Friday, October 14, 2011

I have often felt lucky to be my age, because as the last of the War Babies, I am young enough to adopt to new technology while old enough to appreciate life BC (before computers).
I started with a 7k paperback book-size laptop (before laptops got a name) from Radio Shack, supplied by my daily newspaper so I could write town and county council stories and file them by licking and sticking a suction cup on my rotary phone (landline) receiver instead of dictating - which involved a whole pit of problems with homonyms and mishearings and misunderstandings. I remember doubling the memory to 14k so I could write two stories on it. Then I went hog wild and bought a Tandy 1000 from Radio Shack, which inexplicably lost its strong market lead in the PC game soon after this model. 
As part of the leading edge of the PC revolution, I launched my sons on paths to high nerdy skills, but didn't stay current enough to keep up myself. A child of the build-it-to-last generation, I refused to buy a new computer every 6 months and thus got woefully behind the dazzling innovations, so when I did upgrade, it was a whole new learning experience--and not usually a pleasant one.

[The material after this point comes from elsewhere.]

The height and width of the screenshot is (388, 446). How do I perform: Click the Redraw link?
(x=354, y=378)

Even with all the help from my sons and employers, I experienced extreme frustration and cursed each new generation as I tried to untangle its nerdy inner workings.

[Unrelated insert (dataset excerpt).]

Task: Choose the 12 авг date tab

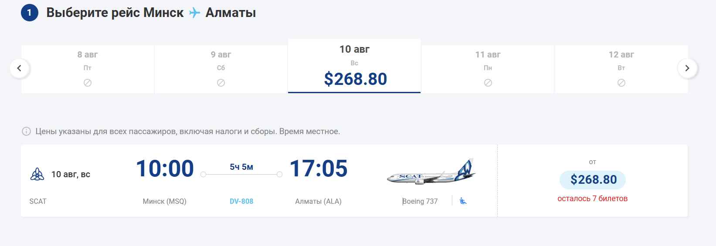Action: [x=621, y=68]
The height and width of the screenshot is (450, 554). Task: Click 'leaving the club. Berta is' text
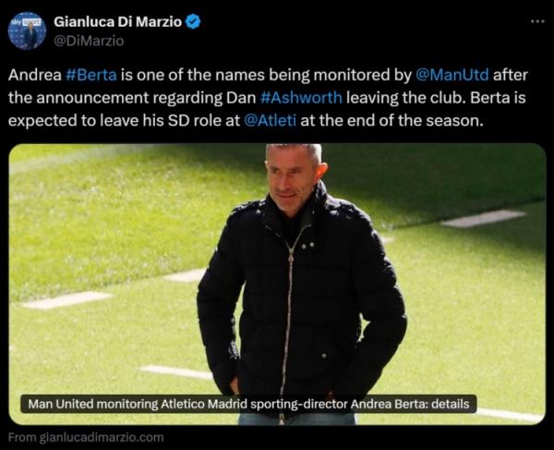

This cartoon brings home a story I did in the high plains desert of Colorado, the extreme eastern corner (next stop: Nebraska), where the mountains can't yet be seen. A report on the police scanner (I was the police reporter for a daily) stated that county deputies has discovered several computers in the ditch on County Road XX--murdered by multiple shotgun blasts.

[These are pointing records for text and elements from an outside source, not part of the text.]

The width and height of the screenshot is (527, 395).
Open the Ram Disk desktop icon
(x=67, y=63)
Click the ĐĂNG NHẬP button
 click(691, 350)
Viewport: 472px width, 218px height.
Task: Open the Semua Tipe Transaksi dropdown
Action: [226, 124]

I so understood the rapagenous impulse that led to the computercides. While I fully acknowledge the advances computers have bequeathed to society, I lament the loss of locomotion as young (and old) children endanger their health sitting at them for uncountable hours as well as the absence of imagination and wild fancy in young children fed every thought and impulse by business-based media cartoons.
And I would not be surprised if someday we all agree the best way to welcome the computer revolution may have been with shotguns.